Police: Amish minister confesses to poisoning wife in 2006
KANSAS CITY, Mo. -- A Kentucky man who served as a minister in his Amish church has confessed to fatally poisoning his wife nine years ago while working as a cabinetmaker in rural Missouri, authorities say.
Samuel Borntreger, 39, of Summer Shade, Kentucky, was charged Monday with first-degree murder in the death of his wife, Anna Yoder Borntreger. Her body was exhumed Tuesday from an Amish cemetery in Missouri.
Court records allege Borntreger went to authorities in Barren County, Kentucky, on Sunday and told them he put antifreeze in her drinks and battery acid in her rectum before her death in late 2006. Authorities provided no further details.
Borntreger is jailed without bond in Kentucky awaiting extradition to Missouri. No attorney is listed for him in online court records, and attempts to reach relatives for comment were not immediately successful.
The charges were filed in northwest Missouri's Harrison County, where prosecutor Cristine Stallings said Borntreger was "well known and liked." She said cabinetry he made adorns many homes in the area, as well as her office and that of a courtroom in the county.
Investigators are looking into Anna Borntreger's medical records, Harrison County Sheriff Josh Eckerson said. It appears she was diagnosed with a liver problem, but the problem may have been caused by poisoning, he said.
Eckerson said the couple had four children together, the youngest just 10 months old, when Anna Borntreger died at the age of 26. They were living on a farm in an Amish community northwest of the small town of Bethany. Stallings said Borntreger had a cabinetry shop and his parents also lived on the property where they ran an Amish store.
"He needed to get it off his conscience," Eckerson said of the confession. "That is why he has come forth."
Eckerson said Samuel Borntreger remarried within a year of his wife's death and had four more children. In confessing to Anna Borntreger's death, he told authorities he "didn't love her anymore," Eckerson said.
Stallings recalled she was "stunned" when his wife died.
"She was very young," Stallings recalled. "She was such a young woman and left such a young family behind."
She said Borntreger moved away from Missouri less than two years ago.
Missouri authorities only began investigating when Kentucky authorities contacted them, although some family members recently said they had suspicions at the time of her death, Eckerson said.
"They felt that maybe it wasn't actually a liver problem and that she should get a second opinion," said Eckerson, who wasn't sheriff in 2006.
There are no phone numbers listed for the last name Yoder in the Bethany area.
Eckerson said he was given a letter that Samuel Borntreger purportedly wrote to someone in Missouri before Sunday's confession, saying he had committed a crime. Eckerson said he couldn't comment further about the letter because the investigation is ongoing.
"It really took me by surprise," Eckerson said of the allegations. "This is a man who was pretty well known in the community as a cabinetmaker. I would have never dreamt of something like this happening."

_The data_

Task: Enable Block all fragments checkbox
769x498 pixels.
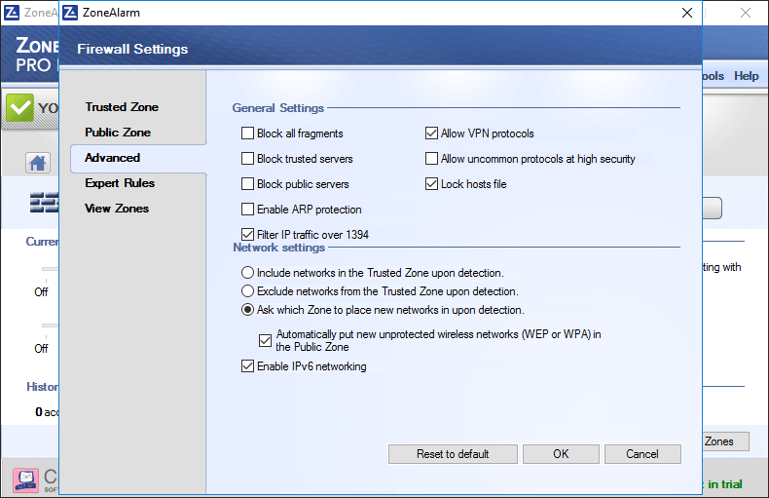Action: click(247, 134)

_Task item 1_
Summarize the news report about the Amish minister's confession in two sentences.
_Task item 2_
List every person the news report names by full name, along with the role it gives each one.

_Task result 1_
Samuel Borntreger, a 39-year-old Kentucky man who served as a minister in his Amish church, has been charged with first-degree murder in Missouri's Harrison County after telling authorities in Barren County, Kentucky, that he poisoned his wife, Anna Yoder Borntreger, with antifreeze and battery acid before her death in late 2006. He is jailed without bond awaiting extradition to Missouri, and investigators are reviewing her medical records because the liver problem she appears to have been diagnosed with may have been caused by poisoning.

_Task result 2_
- Samuel Borntreger: the Kentucky man and Amish minister, a cabinetmaker, charged with first-degree murder
- Anna Yoder Borntreger: his wife, who died in 2006 at the age of 26
- Cristine Stallings: the prosecutor in Harrison County, Missouri
- Josh Eckerson: the Harrison County sheriff